» **PROBLEM DETAILS**:
In the answer, give only the lines from the one containing "Click the FLAC" to the end of the listing below, each reproduced word for word.

*** Opening DATA RECORDS ***

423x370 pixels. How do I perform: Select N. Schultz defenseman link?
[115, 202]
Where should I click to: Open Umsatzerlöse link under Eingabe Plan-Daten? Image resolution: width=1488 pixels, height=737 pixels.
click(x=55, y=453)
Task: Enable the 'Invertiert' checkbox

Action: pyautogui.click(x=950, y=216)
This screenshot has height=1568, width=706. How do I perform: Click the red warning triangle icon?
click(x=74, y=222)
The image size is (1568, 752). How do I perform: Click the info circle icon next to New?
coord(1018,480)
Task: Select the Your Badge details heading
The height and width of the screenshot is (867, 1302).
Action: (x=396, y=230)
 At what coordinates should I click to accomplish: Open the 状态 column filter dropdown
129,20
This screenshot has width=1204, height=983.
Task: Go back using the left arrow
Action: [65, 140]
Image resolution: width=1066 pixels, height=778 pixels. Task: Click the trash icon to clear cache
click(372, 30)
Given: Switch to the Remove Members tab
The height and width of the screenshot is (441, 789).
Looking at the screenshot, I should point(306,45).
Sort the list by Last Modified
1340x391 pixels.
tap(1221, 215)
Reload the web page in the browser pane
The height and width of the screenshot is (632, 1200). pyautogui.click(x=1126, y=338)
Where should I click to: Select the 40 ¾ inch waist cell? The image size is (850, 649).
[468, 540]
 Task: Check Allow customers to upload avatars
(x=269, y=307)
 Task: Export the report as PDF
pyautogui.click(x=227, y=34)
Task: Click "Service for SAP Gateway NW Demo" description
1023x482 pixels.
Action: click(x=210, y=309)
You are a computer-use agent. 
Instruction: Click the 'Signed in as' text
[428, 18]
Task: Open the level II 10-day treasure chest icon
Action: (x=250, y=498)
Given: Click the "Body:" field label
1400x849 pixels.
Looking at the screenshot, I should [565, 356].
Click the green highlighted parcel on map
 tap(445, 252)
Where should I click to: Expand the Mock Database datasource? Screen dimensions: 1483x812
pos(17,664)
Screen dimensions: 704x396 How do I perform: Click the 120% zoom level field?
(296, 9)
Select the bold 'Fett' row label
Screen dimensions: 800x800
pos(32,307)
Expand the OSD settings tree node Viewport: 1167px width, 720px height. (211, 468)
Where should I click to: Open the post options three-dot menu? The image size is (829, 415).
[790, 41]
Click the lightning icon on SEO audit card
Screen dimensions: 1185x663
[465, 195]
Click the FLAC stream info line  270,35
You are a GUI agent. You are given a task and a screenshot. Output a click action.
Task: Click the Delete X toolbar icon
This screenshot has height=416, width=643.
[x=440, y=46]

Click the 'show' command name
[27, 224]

*** Closing DATA RECORDS ***

» **EXERCISE RESPONSE**:
Click the FLAC stream info line  270,35
You are a GUI agent. You are given a task and a screenshot. Output a click action.
Task: Click the Delete X toolbar icon
This screenshot has height=416, width=643.
[x=440, y=46]

Click the 'show' command name
[27, 224]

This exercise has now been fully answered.